Note: since we are dealing with large datasets with many files, status
rolls up the changes and summarizes them for you.
oxen status
On branch main -> e76dd52a4fc13a6f
Directories to be committed
added: images with added 8108 files
Files to be committed:
new file: images/000000000042.jpg
new file: images/000000000074.jpg
new file: images/000000000109.jpg
new file: images/000000000307.jpg
new file: images/000000000309.jpg
new file: images/000000000394.jpg
new file: images/000000000400.jpg
new file: images/000000000443.jpg
new file: images/000000000490.jpg
new file: images/000000000575.jpg
... and 8098 others
Untracked Directories
(use "oxen add <dir>..." to update what will be committed)
annotations/ (3 items)
You can always paginate through the changes with the -s
(skip) and -l
(limit) params on the status command. Run oxen status --help
for more info.
Commit Changes
To commit the changes that are staged with a message you can use
oxen commit -m "Some informative commit message"
Log
You can see the history of changes on your current branch by running:
oxen log
commit 6b958e268656b0c5
Author: Ox
Date: Fri, 21 Oct 2022 16:08:39 -0700
adding 10,000 training images
commit e76dd52a4fc13a6f
Author: Ox
Date: Fri, 21 Oct 2022 16:05:22 -0700
Initialized Repo 🐂
Reverting To Commit
If ever you want to change your working directory to a point in your commit history, you can simply supply the commit id from your history to the checkout
command.
oxen checkout COMMIT_ID
Restore Working Directory
The restore
command comes in handy if you made some changes locally and you want to revert the changes. This can be used for example if you accidentally delete or modify or stage a file that you did not intend to.

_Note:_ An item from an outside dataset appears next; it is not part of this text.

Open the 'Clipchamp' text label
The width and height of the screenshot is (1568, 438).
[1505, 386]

oxen restore path/to/file.txt
Restore defaults to restoring the files to the current HEAD. For more detailed options, as well as how to unstage files refer to the restore documentation.
Removing Data
To stage a file to be removed from the next commit, use the oxen rm
command. Removing data from a commit can be useful if you find errors or simply want to create a smaller subset of data on a separate branch for debugging or testing.
oxen rm path/to/file.txt
Note: the file must be committed in the history for this to work. If you want to remove a file that has not been committed yet, simple use your /bin/rm command.

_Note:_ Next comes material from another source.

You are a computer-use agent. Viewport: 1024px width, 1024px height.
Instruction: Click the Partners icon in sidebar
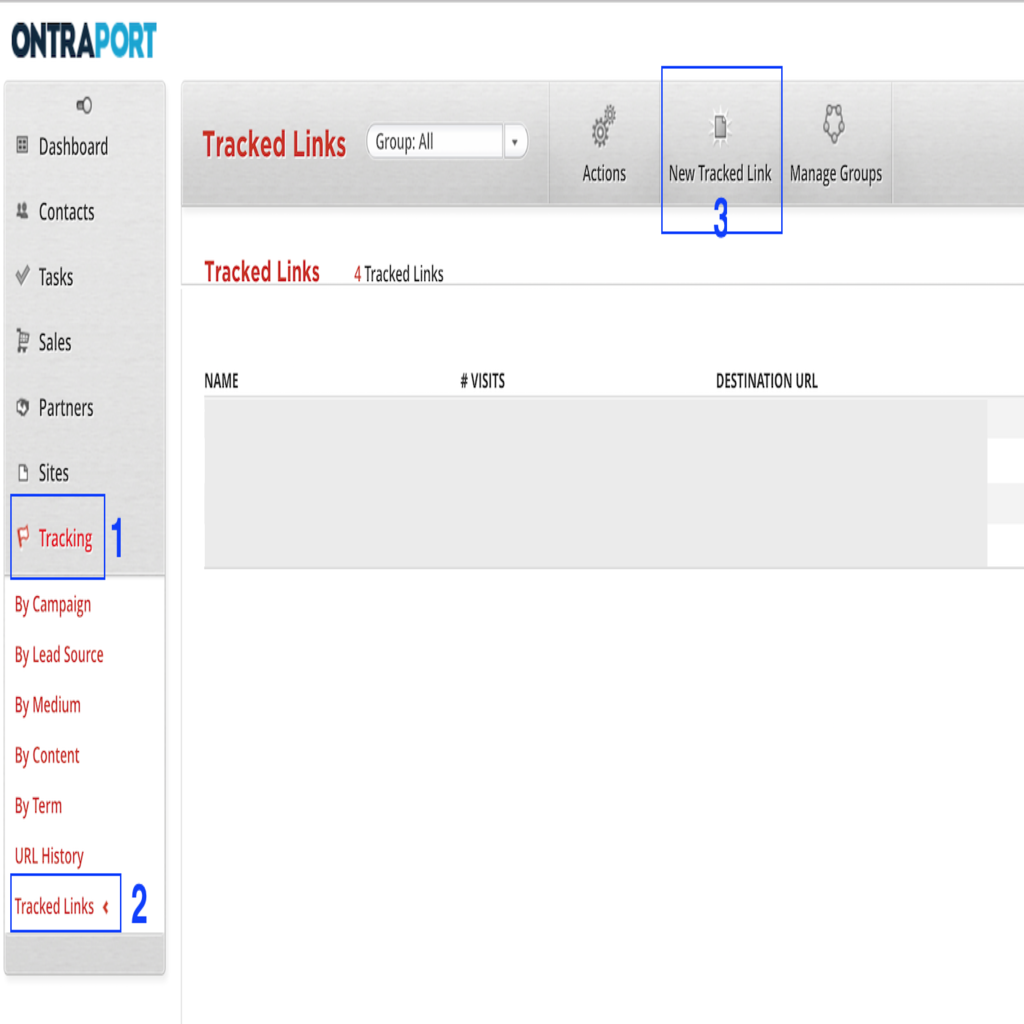(x=23, y=408)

To recursively remove a directory use the -r
flag.
oxen rm -r path/to/dir
If you accidentally staged a file that you do not want to commit, you can also use oxen rm
with the --staged
flag to unstage the file or directory.
oxen rm --staged -r path/to/dir
Once data has been committed, a version of it always lives in the .oxen/versions directory. As of right now there is no way to completely remove it from the repository history, this functionality is in our backlog for sensitive data that was accidentally committed.
Advanced Features
Oxen has many more advanced features such as computing diffs between tabular data as well as convenient Data Frame manipulation through the oxen df command.